● EXERCISE BRIEF: What you return must match the records character for character.

● TASK DATA:
● ● ● ●

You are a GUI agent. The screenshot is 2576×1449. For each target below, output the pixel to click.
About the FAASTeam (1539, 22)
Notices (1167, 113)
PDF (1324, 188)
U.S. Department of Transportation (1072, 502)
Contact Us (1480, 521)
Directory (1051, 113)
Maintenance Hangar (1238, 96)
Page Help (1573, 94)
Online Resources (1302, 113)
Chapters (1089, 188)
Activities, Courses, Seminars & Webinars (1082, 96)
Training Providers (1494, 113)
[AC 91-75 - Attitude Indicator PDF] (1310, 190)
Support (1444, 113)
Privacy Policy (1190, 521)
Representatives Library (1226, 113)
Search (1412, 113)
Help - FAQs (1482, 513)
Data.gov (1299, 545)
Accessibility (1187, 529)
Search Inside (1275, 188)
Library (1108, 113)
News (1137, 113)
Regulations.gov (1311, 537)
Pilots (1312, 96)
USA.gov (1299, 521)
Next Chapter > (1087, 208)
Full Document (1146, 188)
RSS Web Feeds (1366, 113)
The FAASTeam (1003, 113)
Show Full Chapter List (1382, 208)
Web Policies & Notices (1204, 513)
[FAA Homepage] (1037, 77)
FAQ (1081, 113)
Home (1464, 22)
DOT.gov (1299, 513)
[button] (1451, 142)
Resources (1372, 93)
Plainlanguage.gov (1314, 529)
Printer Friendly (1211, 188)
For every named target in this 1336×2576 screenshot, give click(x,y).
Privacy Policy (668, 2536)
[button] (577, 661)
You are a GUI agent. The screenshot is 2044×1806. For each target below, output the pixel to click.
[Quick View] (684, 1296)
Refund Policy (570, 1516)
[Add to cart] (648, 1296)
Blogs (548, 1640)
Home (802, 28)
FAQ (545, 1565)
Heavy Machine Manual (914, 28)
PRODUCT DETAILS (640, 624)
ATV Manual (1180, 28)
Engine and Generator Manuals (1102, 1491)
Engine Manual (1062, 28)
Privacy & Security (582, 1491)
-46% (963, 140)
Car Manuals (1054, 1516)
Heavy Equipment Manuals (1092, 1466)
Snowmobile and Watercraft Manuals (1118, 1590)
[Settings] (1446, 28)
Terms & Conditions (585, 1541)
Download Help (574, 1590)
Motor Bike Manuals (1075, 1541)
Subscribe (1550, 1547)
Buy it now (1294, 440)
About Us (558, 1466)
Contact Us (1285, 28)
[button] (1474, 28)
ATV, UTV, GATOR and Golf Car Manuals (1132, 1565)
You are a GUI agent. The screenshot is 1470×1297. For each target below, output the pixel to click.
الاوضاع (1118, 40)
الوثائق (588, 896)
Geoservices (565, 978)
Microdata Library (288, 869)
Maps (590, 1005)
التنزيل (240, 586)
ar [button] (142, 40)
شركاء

● ● ● ●

● RESPONSE AREA:
You are a GUI agent. The screenshot is 2576×1449. For each target below, output the pixel to click.
About the FAASTeam (1539, 22)
Notices (1167, 113)
PDF (1324, 188)
U.S. Department of Transportation (1072, 502)
Contact Us (1480, 521)
Directory (1051, 113)
Maintenance Hangar (1238, 96)
Page Help (1573, 94)
Online Resources (1302, 113)
Chapters (1089, 188)
Activities, Courses, Seminars & Webinars (1082, 96)
Training Providers (1494, 113)
[AC 91-75 - Attitude Indicator PDF] (1310, 190)
Support (1444, 113)
Privacy Policy (1190, 521)
Representatives Library (1226, 113)
Search (1412, 113)
Help - FAQs (1482, 513)
Data.gov (1299, 545)
Accessibility (1187, 529)
Search Inside (1275, 188)
Library (1108, 113)
News (1137, 113)
Regulations.gov (1311, 537)
Pilots (1312, 96)
USA.gov (1299, 521)
Next Chapter > (1087, 208)
Full Document (1146, 188)
RSS Web Feeds (1366, 113)
The FAASTeam (1003, 113)
Show Full Chapter List (1382, 208)
Web Policies & Notices (1204, 513)
[FAA Homepage] (1037, 77)
FAQ (1081, 113)
Home (1464, 22)
DOT.gov (1299, 513)
[button] (1451, 142)
Resources (1372, 93)
Plainlanguage.gov (1314, 529)
Printer Friendly (1211, 188)
For every named target in this 1336×2576 screenshot, give click(x,y).
Privacy Policy (668, 2536)
[button] (577, 661)
You are a GUI agent. The screenshot is 2044×1806. For each target below, output the pixel to click.
[Quick View] (684, 1296)
Refund Policy (570, 1516)
[Add to cart] (648, 1296)
Blogs (548, 1640)
Home (802, 28)
FAQ (545, 1565)
Heavy Machine Manual (914, 28)
PRODUCT DETAILS (640, 624)
ATV Manual (1180, 28)
Engine and Generator Manuals (1102, 1491)
Engine Manual (1062, 28)
Privacy & Security (582, 1491)
-46% (963, 140)
Car Manuals (1054, 1516)
Heavy Equipment Manuals (1092, 1466)
Snowmobile and Watercraft Manuals (1118, 1590)
[Settings] (1446, 28)
Terms & Conditions (585, 1541)
Download Help (574, 1590)
Motor Bike Manuals (1075, 1541)
Subscribe (1550, 1547)
Buy it now (1294, 440)
About Us (558, 1466)
Contact Us (1285, 28)
[button] (1474, 28)
ATV, UTV, GATOR and Golf Car Manuals (1132, 1565)
You are a GUI agent. The screenshot is 1470×1297. For each target below, output the pixel to click.
الاوضاع (1118, 40)
الوثائق (588, 896)
Geoservices (565, 978)
Microdata Library (288, 869)
Maps (590, 1005)
التنزيل (240, 586)
ar [button] (142, 40)
شركاء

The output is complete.